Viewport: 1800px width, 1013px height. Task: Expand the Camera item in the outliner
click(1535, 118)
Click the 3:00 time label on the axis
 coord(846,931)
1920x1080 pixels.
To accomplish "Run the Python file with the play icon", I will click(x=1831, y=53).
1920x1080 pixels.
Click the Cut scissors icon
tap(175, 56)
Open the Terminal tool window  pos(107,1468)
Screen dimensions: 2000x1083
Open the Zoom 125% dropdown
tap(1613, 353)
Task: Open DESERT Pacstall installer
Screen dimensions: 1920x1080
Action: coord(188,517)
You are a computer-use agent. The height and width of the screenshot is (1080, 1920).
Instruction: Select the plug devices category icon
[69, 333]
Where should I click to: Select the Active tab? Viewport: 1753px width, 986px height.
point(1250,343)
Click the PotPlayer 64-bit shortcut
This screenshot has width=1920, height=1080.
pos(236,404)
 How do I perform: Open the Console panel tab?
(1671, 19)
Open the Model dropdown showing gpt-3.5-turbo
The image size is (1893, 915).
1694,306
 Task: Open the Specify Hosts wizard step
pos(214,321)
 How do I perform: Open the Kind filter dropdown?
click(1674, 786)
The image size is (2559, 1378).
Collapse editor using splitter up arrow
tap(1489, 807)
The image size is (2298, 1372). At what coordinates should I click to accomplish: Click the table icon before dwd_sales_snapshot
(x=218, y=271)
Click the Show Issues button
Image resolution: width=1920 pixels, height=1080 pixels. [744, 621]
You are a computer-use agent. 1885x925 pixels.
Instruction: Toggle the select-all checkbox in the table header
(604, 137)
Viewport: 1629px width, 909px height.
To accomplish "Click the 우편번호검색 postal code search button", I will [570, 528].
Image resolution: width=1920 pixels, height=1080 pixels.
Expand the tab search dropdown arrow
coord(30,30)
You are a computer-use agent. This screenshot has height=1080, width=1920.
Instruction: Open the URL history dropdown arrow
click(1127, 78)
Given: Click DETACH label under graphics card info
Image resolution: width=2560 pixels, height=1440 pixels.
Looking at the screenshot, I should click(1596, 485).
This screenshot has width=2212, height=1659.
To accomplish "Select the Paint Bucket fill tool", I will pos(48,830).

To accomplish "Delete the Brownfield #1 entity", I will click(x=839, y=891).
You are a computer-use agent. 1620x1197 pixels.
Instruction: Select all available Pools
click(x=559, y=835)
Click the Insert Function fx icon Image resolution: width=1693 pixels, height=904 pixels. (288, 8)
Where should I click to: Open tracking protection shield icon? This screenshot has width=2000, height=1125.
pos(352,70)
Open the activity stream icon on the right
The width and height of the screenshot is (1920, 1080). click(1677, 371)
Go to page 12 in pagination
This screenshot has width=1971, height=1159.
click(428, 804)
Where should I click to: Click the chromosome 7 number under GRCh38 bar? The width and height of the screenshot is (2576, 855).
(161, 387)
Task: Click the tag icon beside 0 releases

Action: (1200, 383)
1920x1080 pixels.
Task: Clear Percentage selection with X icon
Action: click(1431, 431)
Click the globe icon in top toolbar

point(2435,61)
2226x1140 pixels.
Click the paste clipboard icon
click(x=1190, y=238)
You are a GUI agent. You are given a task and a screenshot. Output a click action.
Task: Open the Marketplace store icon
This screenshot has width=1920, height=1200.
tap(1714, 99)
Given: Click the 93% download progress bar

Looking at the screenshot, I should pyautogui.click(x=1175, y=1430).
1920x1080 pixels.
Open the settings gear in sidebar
====================
What to work on:
How many lines in the listing above contain "will"? Give only the number.

Worked solution:
4